» Stored items:
▼▼▼
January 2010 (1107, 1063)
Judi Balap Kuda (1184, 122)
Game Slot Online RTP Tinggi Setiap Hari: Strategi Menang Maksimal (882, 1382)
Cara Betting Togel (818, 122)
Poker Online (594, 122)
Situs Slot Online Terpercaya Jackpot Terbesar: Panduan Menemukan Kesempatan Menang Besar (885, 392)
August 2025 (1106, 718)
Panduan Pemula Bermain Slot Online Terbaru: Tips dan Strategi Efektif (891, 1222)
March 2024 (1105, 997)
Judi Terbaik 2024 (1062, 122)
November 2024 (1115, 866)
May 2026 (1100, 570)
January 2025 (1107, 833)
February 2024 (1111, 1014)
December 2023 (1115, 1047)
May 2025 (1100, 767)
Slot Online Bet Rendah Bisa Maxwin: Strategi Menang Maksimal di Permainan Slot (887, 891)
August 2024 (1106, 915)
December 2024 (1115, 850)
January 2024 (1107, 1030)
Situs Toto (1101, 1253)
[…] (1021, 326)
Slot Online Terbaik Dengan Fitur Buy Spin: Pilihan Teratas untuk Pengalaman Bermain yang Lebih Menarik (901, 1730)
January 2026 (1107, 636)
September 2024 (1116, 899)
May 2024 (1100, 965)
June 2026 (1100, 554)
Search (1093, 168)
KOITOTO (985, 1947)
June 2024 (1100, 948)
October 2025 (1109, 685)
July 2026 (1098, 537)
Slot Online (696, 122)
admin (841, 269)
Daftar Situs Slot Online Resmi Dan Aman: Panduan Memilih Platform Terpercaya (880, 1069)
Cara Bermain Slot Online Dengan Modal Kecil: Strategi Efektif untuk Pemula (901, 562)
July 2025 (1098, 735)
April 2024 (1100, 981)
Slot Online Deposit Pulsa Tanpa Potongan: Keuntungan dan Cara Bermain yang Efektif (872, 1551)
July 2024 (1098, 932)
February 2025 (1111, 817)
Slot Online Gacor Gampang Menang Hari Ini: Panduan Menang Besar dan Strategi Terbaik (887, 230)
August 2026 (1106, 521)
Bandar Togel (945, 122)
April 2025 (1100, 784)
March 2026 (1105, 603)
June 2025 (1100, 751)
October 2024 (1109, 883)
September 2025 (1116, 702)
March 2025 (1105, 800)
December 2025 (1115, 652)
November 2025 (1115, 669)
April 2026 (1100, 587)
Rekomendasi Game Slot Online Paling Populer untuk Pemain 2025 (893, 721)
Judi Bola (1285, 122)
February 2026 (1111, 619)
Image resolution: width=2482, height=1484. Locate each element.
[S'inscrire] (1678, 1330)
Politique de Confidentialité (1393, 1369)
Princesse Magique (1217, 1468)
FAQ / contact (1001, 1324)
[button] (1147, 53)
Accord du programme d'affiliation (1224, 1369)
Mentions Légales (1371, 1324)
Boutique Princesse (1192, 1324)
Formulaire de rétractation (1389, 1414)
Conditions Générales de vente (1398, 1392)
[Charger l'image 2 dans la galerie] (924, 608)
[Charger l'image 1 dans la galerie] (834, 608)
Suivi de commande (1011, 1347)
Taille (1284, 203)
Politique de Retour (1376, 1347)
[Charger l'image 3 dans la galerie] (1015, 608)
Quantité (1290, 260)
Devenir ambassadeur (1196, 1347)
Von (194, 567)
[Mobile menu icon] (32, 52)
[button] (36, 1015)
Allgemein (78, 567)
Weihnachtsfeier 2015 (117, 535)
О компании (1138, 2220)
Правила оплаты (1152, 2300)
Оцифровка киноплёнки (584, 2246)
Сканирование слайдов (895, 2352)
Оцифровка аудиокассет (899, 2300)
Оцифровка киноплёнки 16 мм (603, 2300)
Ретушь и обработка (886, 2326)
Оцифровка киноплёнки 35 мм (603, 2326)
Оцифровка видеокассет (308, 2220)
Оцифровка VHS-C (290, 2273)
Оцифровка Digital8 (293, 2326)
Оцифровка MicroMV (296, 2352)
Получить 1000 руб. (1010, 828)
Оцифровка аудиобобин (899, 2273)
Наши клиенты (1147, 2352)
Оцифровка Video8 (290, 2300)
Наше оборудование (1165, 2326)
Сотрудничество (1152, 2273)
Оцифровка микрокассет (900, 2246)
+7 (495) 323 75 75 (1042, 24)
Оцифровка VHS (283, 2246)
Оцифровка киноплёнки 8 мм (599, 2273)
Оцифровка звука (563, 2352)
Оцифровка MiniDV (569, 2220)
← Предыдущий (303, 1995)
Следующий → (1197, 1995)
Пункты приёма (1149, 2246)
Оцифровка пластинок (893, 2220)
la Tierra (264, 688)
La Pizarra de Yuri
▲▲▲
» Task to complete: Whatever the number of entries above, each one is to be copied exactly.

» Expected output:
January 2010 (1107, 1063)
Judi Balap Kuda (1184, 122)
Game Slot Online RTP Tinggi Setiap Hari: Strategi Menang Maksimal (882, 1382)
Cara Betting Togel (818, 122)
Poker Online (594, 122)
Situs Slot Online Terpercaya Jackpot Terbesar: Panduan Menemukan Kesempatan Menang Besar (885, 392)
August 2025 (1106, 718)
Panduan Pemula Bermain Slot Online Terbaru: Tips dan Strategi Efektif (891, 1222)
March 2024 (1105, 997)
Judi Terbaik 2024 (1062, 122)
November 2024 (1115, 866)
May 2026 (1100, 570)
January 2025 (1107, 833)
February 2024 (1111, 1014)
December 2023 (1115, 1047)
May 2025 (1100, 767)
Slot Online Bet Rendah Bisa Maxwin: Strategi Menang Maksimal di Permainan Slot (887, 891)
August 2024 (1106, 915)
December 2024 (1115, 850)
January 2024 (1107, 1030)
Situs Toto (1101, 1253)
[…] (1021, 326)
Slot Online Terbaik Dengan Fitur Buy Spin: Pilihan Teratas untuk Pengalaman Bermain yang Lebih Menarik (901, 1730)
January 2026 (1107, 636)
September 2024 (1116, 899)
May 2024 (1100, 965)
June 2026 (1100, 554)
Search (1093, 168)
KOITOTO (985, 1947)
June 2024 (1100, 948)
October 2025 (1109, 685)
July 2026 (1098, 537)
Slot Online (696, 122)
admin (841, 269)
Daftar Situs Slot Online Resmi Dan Aman: Panduan Memilih Platform Terpercaya (880, 1069)
Cara Bermain Slot Online Dengan Modal Kecil: Strategi Efektif untuk Pemula (901, 562)
July 2025 (1098, 735)
April 2024 (1100, 981)
Slot Online Deposit Pulsa Tanpa Potongan: Keuntungan dan Cara Bermain yang Efektif (872, 1551)
July 2024 (1098, 932)
February 2025 (1111, 817)
Slot Online Gacor Gampang Menang Hari Ini: Panduan Menang Besar dan Strategi Terbaik (887, 230)
August 2026 (1106, 521)
Bandar Togel (945, 122)
April 2025 (1100, 784)
March 2026 (1105, 603)
June 2025 (1100, 751)
October 2024 (1109, 883)
September 2025 (1116, 702)
March 2025 (1105, 800)
December 2025 (1115, 652)
November 2025 (1115, 669)
April 2026 (1100, 587)
Rekomendasi Game Slot Online Paling Populer untuk Pemain 2025 (893, 721)
Judi Bola (1285, 122)
February 2026 (1111, 619)
Image resolution: width=2482, height=1484. Locate each element.
[S'inscrire] (1678, 1330)
Politique de Confidentialité (1393, 1369)
Princesse Magique (1217, 1468)
FAQ / contact (1001, 1324)
[button] (1147, 53)
Accord du programme d'affiliation (1224, 1369)
Mentions Légales (1371, 1324)
Boutique Princesse (1192, 1324)
Formulaire de rétractation (1389, 1414)
Conditions Générales de vente (1398, 1392)
[Charger l'image 2 dans la galerie] (924, 608)
[Charger l'image 1 dans la galerie] (834, 608)
Suivi de commande (1011, 1347)
Taille (1284, 203)
Politique de Retour (1376, 1347)
[Charger l'image 3 dans la galerie] (1015, 608)
Quantité (1290, 260)
Devenir ambassadeur (1196, 1347)
Von (194, 567)
[Mobile menu icon] (32, 52)
[button] (36, 1015)
Allgemein (78, 567)
Weihnachtsfeier 2015 (117, 535)
О компании (1138, 2220)
Правила оплаты (1152, 2300)
Оцифровка киноплёнки (584, 2246)
Сканирование слайдов (895, 2352)
Оцифровка аудиокассет (899, 2300)
Оцифровка киноплёнки 16 мм (603, 2300)
Ретушь и обработка (886, 2326)
Оцифровка киноплёнки 35 мм (603, 2326)
Оцифровка видеокассет (308, 2220)
Оцифровка VHS-C (290, 2273)
Оцифровка Digital8 (293, 2326)
Оцифровка MicroMV (296, 2352)
Получить 1000 руб. (1010, 828)
Оцифровка аудиобобин (899, 2273)
Наши клиенты (1147, 2352)
Оцифровка Video8 (290, 2300)
Наше оборудование (1165, 2326)
Сотрудничество (1152, 2273)
Оцифровка микрокассет (900, 2246)
+7 (495) 323 75 75 (1042, 24)
Оцифровка VHS (283, 2246)
Оцифровка киноплёнки 8 мм (599, 2273)
Оцифровка звука (563, 2352)
Оцифровка MiniDV (569, 2220)
← Предыдущий (303, 1995)
Следующий → (1197, 1995)
Пункты приёма (1149, 2246)
Оцифровка пластинок (893, 2220)
la Tierra (264, 688)
La Pizarra de Yuri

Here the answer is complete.